Visualization with Higher-is-Better Metrics#

For metrics where higher values are better (like R²), use the lower_is_better=False parameter:

import pandas as pd
import matplotlib.pyplot as plt
from tab_right.plotting import plot_single_segmentation_mp

# Create a DataFrame with example R² values by segment
r2_segments = pd.DataFrame({
    'segment_id': [0, 1, 2, 3],
    'segment_name': ['Age < 30', '30 ≤ Age < 50', '50 ≤ Age < 65', 'Age ≥ 65'],
    'score': [0.82, 0.91, 0.76, 0.68]  # R² values (higher is better)
})

# Plot with lower_is_better=False for R²
plot_single_segmentation_mp(r2_segments, lower_is_better=False)
plt.title("R² by Age Segment")
plt.show()

(Source code, png, hires.png, pdf)

../_images/seg_calc-2.png

Interactive Visualization with Plotly#

Tab-right also supports Plotly for interactive visualizations:

from tab_right.plotting import plot_single_segmentation

# Create interactive visualization
fig = plot_single_segmentation(segments)
fig.show()  # Opens in browser or notebook

Key Steps for Segmentation Analysis#

  1. Group your data by segments using pandas’ groupby function

  2. Create segment names for better interpretation of results

  3. Initialize SegmentationCalc with the grouped data

  4. Apply a metric function to calculate segment scores

  5. Visualize the results using plot_single_segmentation_mp (matplotlib) or plot_single_segmentation (Plotly)

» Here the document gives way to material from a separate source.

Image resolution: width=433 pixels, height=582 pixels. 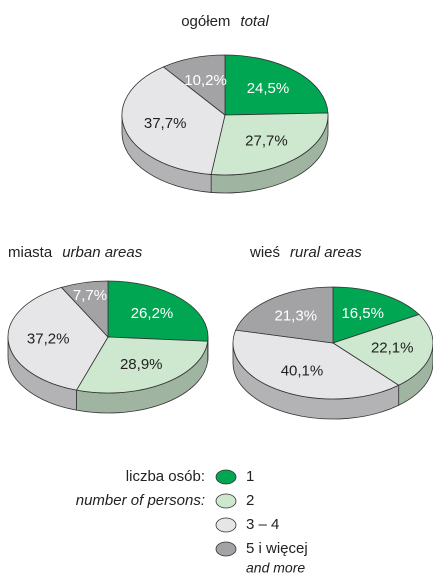 I want to click on value-label: 7,7%, so click(x=90, y=296). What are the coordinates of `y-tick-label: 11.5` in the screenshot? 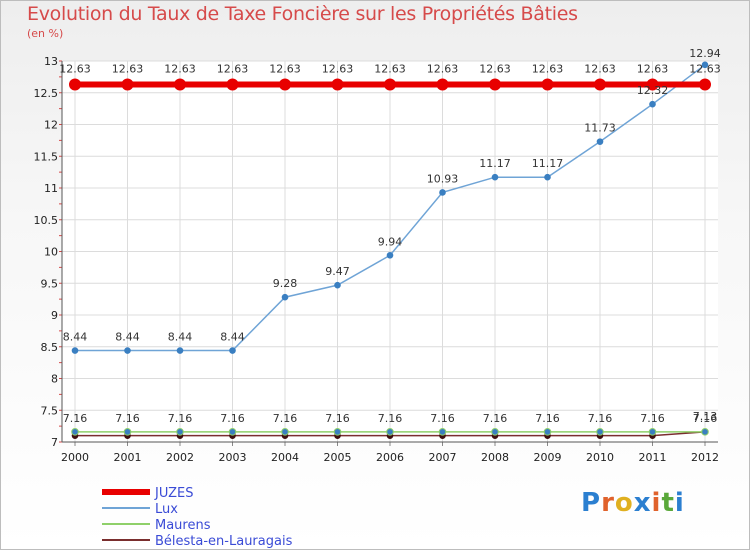 It's located at (46, 156).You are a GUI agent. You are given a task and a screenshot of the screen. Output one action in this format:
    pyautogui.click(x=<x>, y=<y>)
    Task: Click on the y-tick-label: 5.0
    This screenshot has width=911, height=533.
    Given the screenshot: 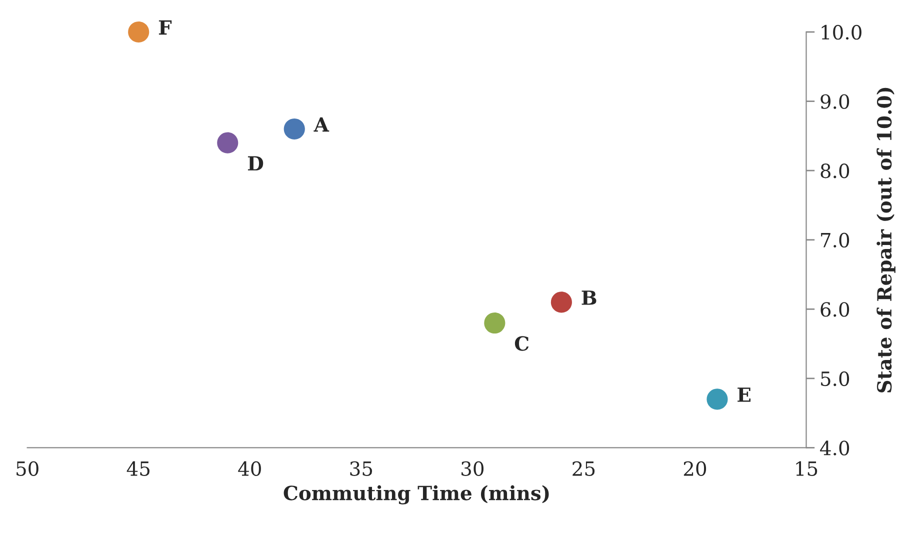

This workflow makes it easy to identify segments where your model performs differently, helping you understand where improvements are needed.

Key Benefits of Using tab-right for Segmentation#

  • Standardized API: Consistent interface for all segmentation analyses

  • Automatic handling of missing values: Robust processing of incomplete data

  • Support for multiple metrics: Easy comparison across various evaluation metrics

  • Flexible visualization options: Both static and interactive plotting

  • Compatible with scikit-learn: Works with any scikit-learn compatible metric function

Tab-right’s segmentation functionality helps you understand where your model performs well and where it needs improvement, enabling targeted model enhancements and better decision-making.